For each \(0 \leq s \leq N-2\), let \(m(s)\) and \(M(s)\) be the minimum and maximum sizes of a subset of \(d_i\) whose sum is \(s\), respectively. (If there is no such subset, let \(m(s)=\infty,M(s)=-\infty\) for convenience.) Then, the following property holds:

• For every \(m(s) \leq c \leq M(s)\), it is possible to choose \(c\) elements from \(d\) whose sum is \(s\).

If we accept this, the problem is easy to solve. Consider finding \(m(s)\) with DP. Because there are at most \(O(\sqrt{N})\) different values in \(d\), we can classify the elements according to the values and use the sliding window algorithm for each value to accelerate the transitions, finding \(m(s)\) in \(O(N \sqrt{N})\) time. Then, \(M(s)\) can be immediately found from \(m(s)\). Therefore, we can solve the problem in \(O(N \sqrt {N})\) time.

Finally, we will prove the property we assumed above.

Let \(z\) be the number of \(0\)s in \(d\). We are done if we show \(M(s)-m(s) \leq 2z\). This is because a solution achieving \(M(s)\) always uses \(z\) \(0\)s, and a solution achieving \(m(s)\) always uses no \(0\)s.
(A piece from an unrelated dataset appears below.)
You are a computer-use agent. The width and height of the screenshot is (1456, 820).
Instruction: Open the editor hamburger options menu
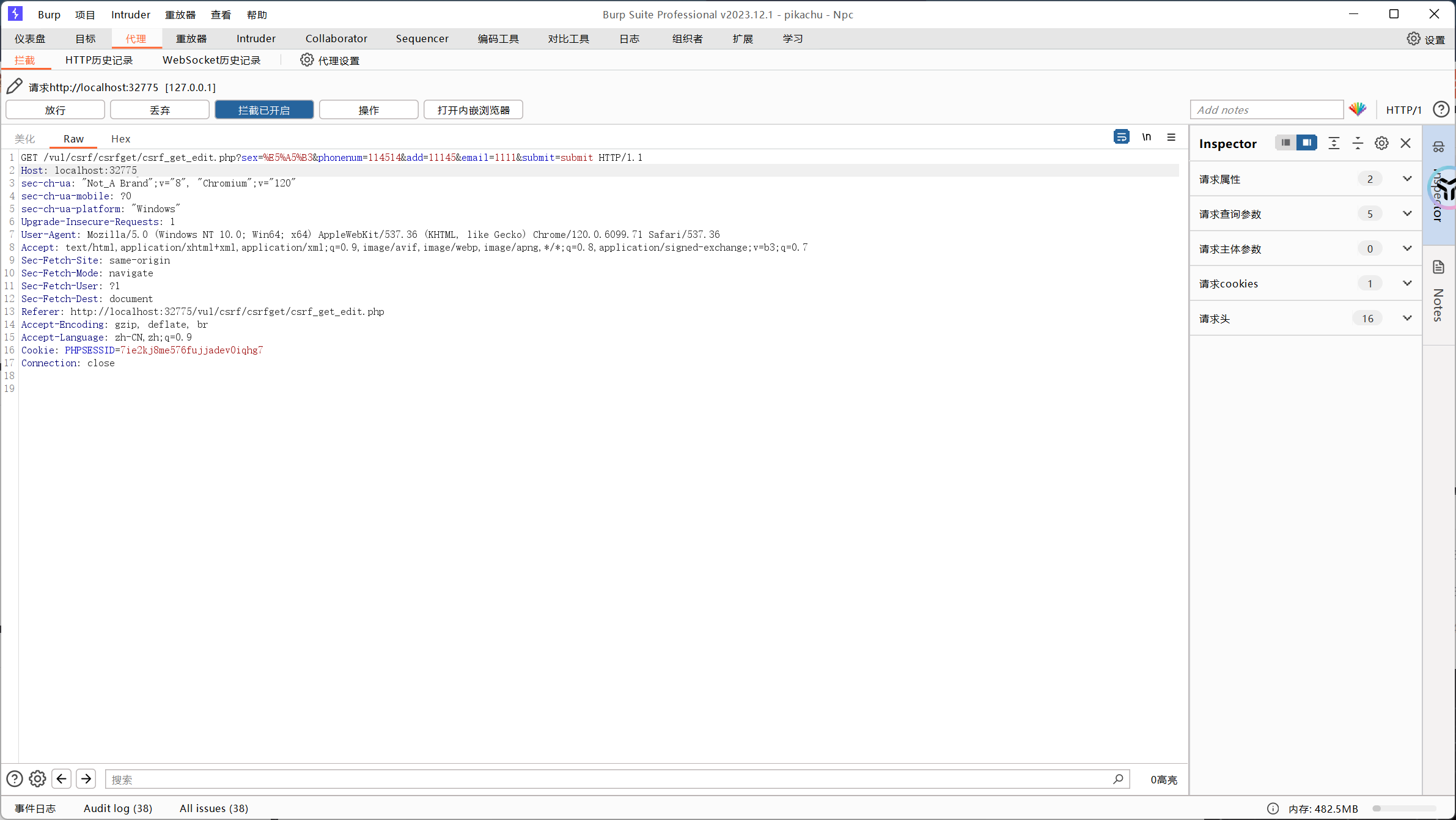1171,137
Incidentally, for any subset \(x\) of \(d\), we have \(-z \leq s-c \leq z-2\), where \(c\) and \(s\) are the size and sum of \(z\), respectively. This is because the sum of \(d_i-1\) such that \(d_i-1<0\) is \(-z\), and the sum of \(d_i-1\) such that \(d_i-1>0\) is \(z-2\). Then, it follows from \(-z \leq s-M(s) \leq s-m(s) \leq z-2\) that \(M(s)-m(s) \leq 2z\), completing the proof.